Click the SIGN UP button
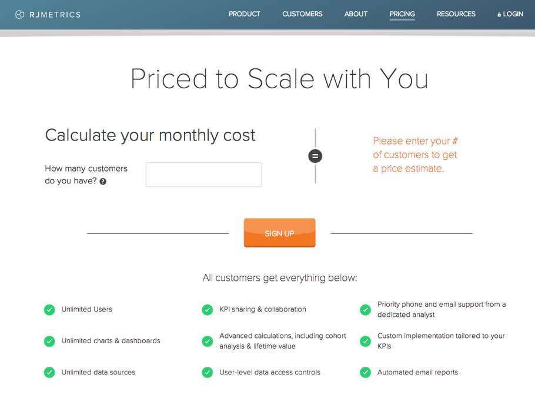 (279, 233)
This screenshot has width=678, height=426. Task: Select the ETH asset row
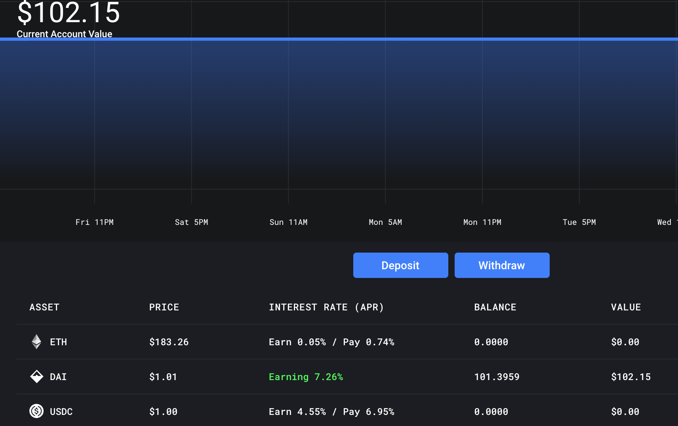(347, 342)
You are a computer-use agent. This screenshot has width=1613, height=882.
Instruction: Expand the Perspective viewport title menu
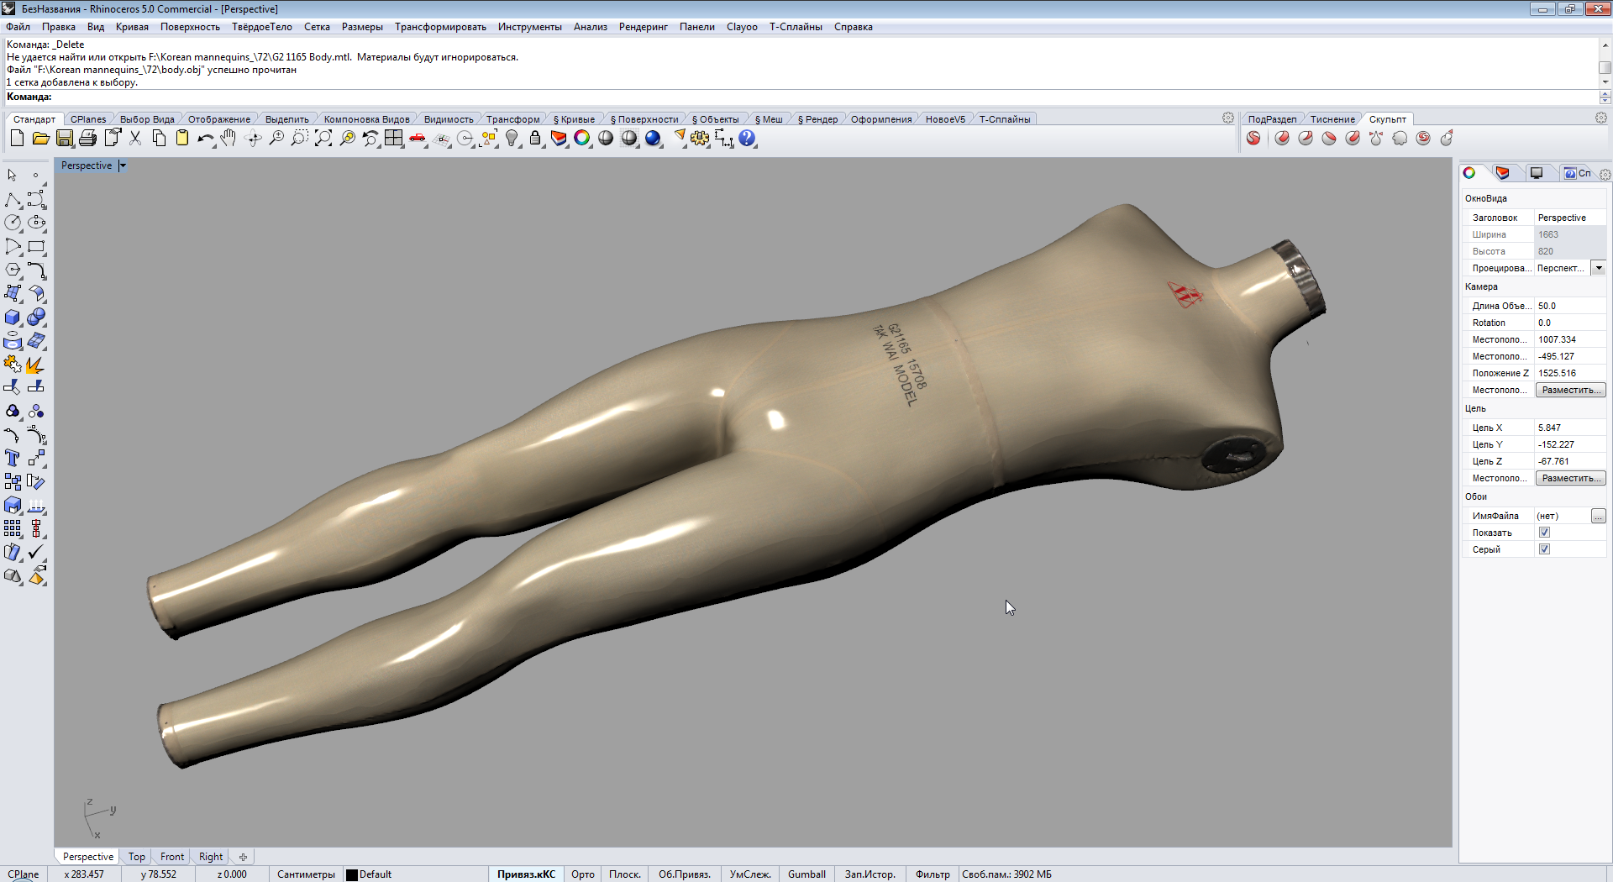123,165
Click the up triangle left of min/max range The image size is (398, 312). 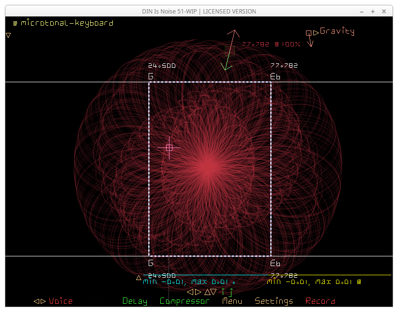[x=139, y=278]
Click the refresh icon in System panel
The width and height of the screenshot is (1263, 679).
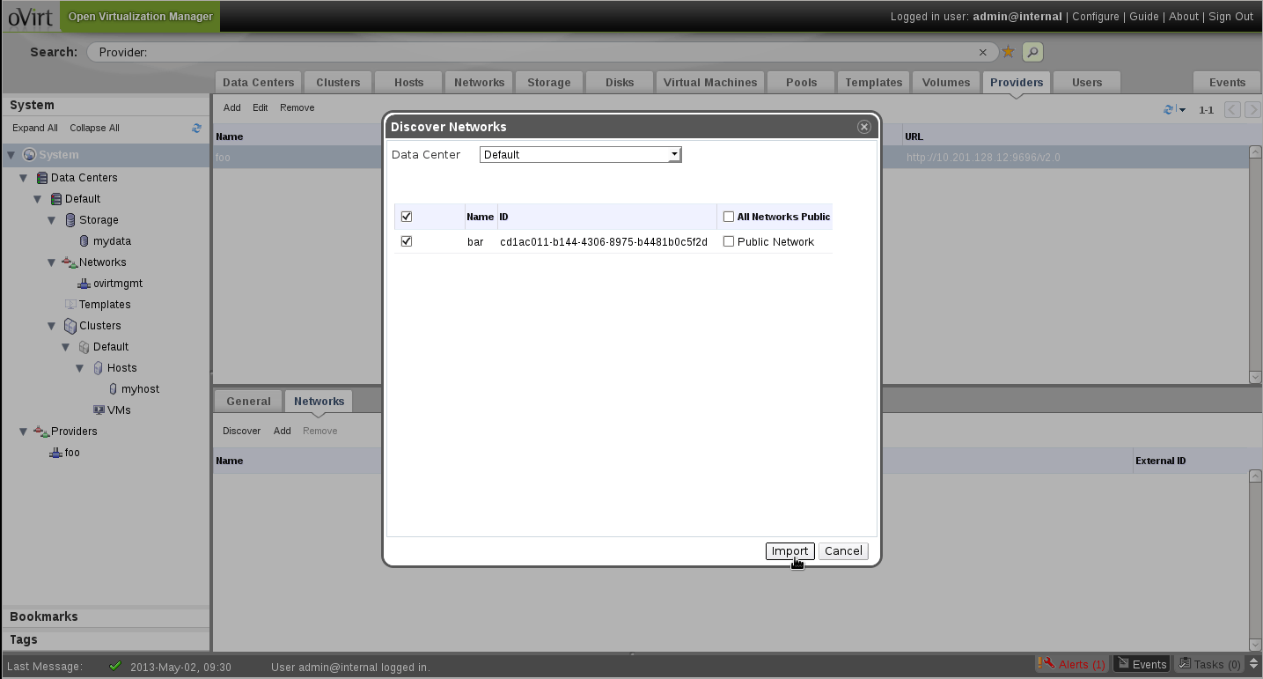[x=196, y=128]
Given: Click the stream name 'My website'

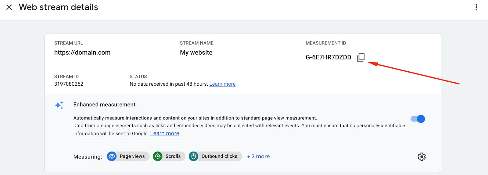Looking at the screenshot, I should [196, 52].
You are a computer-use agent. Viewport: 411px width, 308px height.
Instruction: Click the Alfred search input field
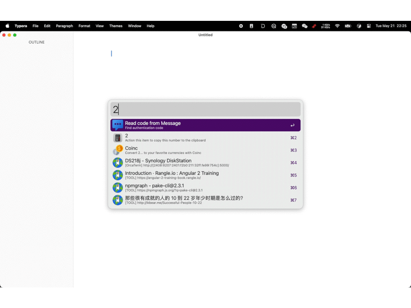206,109

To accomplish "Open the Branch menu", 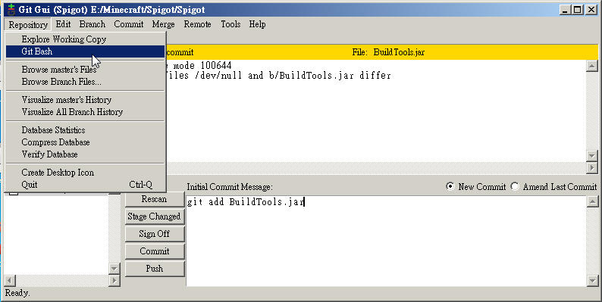I will [x=92, y=24].
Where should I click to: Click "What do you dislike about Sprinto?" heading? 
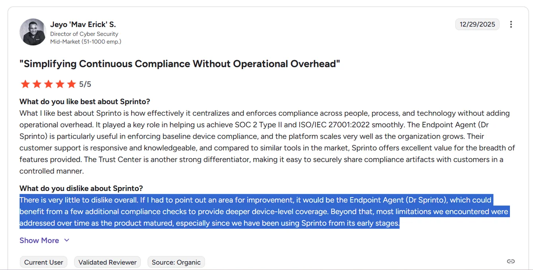click(81, 188)
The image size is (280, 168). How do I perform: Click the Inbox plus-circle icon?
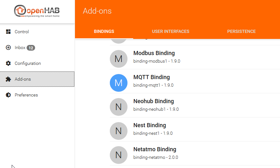coord(8,47)
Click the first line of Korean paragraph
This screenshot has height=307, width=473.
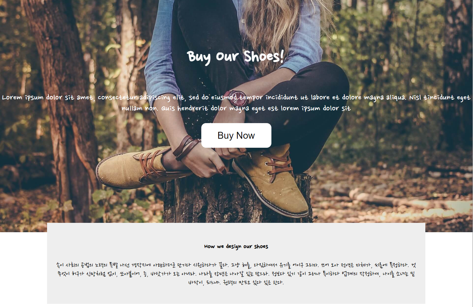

## TASK TO CARRY OUT
An exact reproduction of the lines from the line containing "Click the first line of Korean paragraph" through the end of the listing above is needed; pictures stay out.

## ANSWER TO THE EXERCISE
Click the first line of Korean paragraph
This screenshot has height=307, width=473.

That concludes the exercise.